Imagine we have a Data source, which can be a blob storage or table.
When new data comes into the data source, the main objective is to create a mechanism so that we can first check the data quality of the new data using certain statistical tests, then if it passes these tests, we should be able to combine the new data with the previous data source. The Data source must be versioned.
Also if the new data fails the statistical tests, then we should have a mechanism where it alerts a developer, then if the developer decides to override and then we should be able to combine the new data with the previous data source.
This specific part must be triggered manually, the starting point where we check the new delta. After doing so we need to trigger an Azure DevOps Pipeline.
What tools can we use for this? Are there any reference guides we can follow for this? I need to implement this in Azure.
Key Concerns:
- Dataset: Being able to version.
- Way to detect delta and store it in a separate place before the tests.
- Way to allow a developer to have an override.
- Performing statistical tests.
CodePudding user response:
Assuming that the steps in your entire workflow can be broken down into discreet steps, are relatively idempotent or can be checkpointed at each step, and are not long running, then yes, you could explore using Durable Functions, an advanced orchestration framework for Azure Functions.
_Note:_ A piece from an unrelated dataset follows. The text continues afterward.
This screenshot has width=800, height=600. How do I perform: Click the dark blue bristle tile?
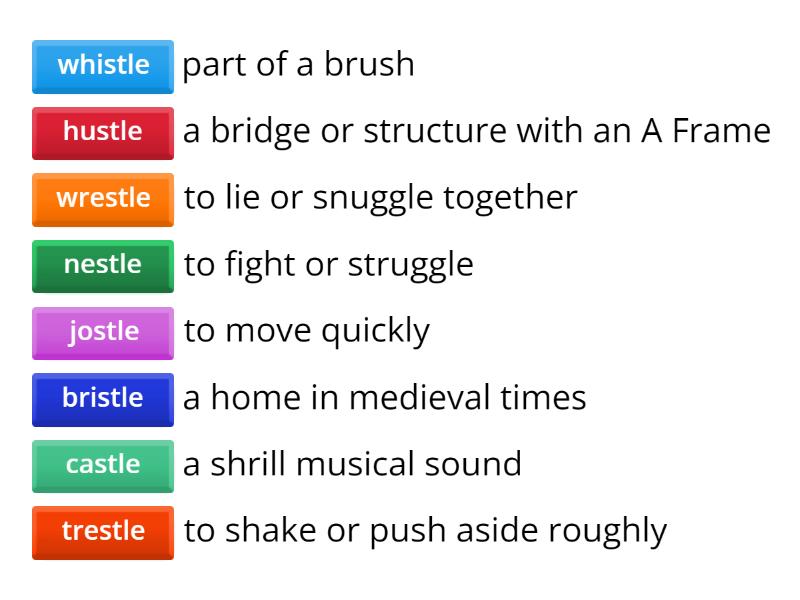click(x=103, y=398)
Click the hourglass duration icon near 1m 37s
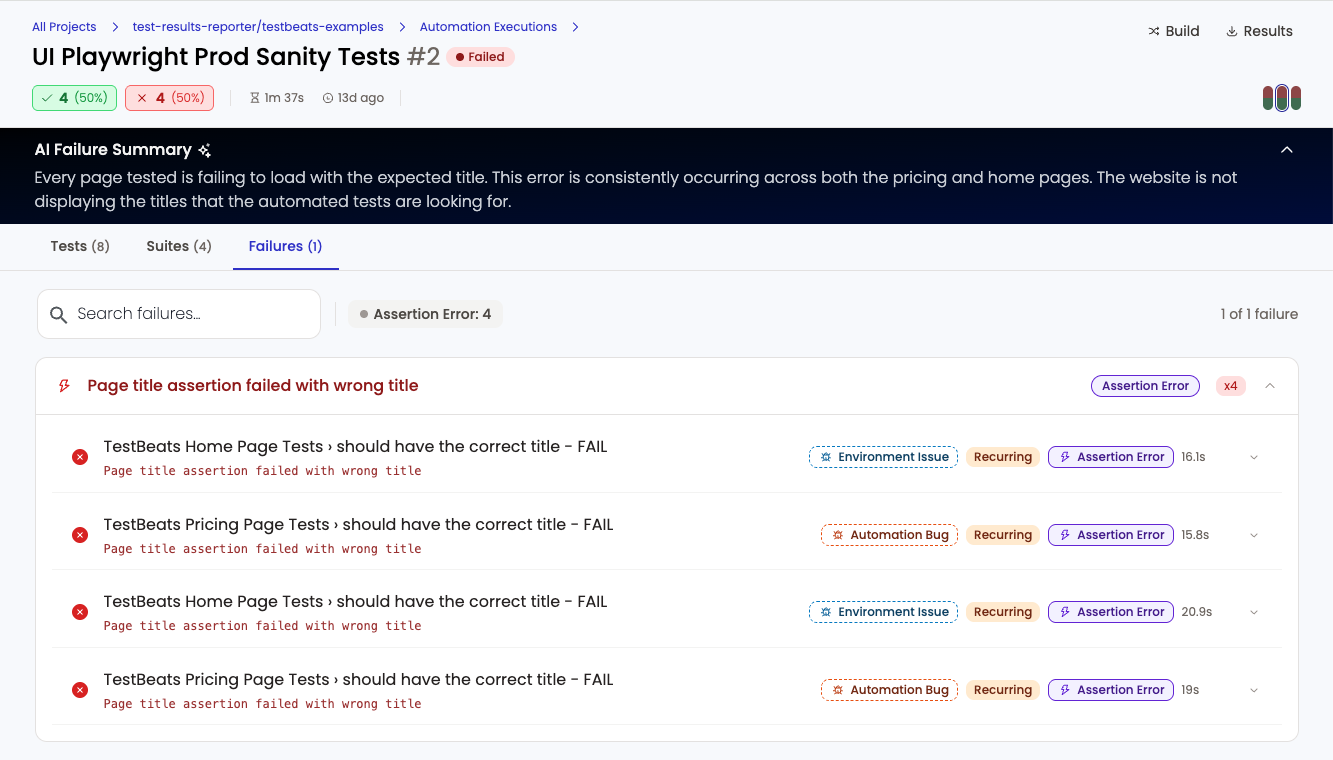1333x760 pixels. 254,98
Suggestions to match your goals:
- Dataset: Being able to version - You should version this explicitly in your dataset during generation. If that's not feasible, you may derive the version based on a hash of a combination of metadata for the dataset.
- Way to detect delta and store it in a separate place before the tests - depends on what delta means to your dataset. You can make the code check the previous hash from an entry in table storage, and compare with the current hash.
- Way to allow a developer to have an override - Yes, see Human interaction in Durable Functions.
- Performing statistical tests - If there are multiple tests to run for each pass, then consider using the fan-out/fan-in pattern.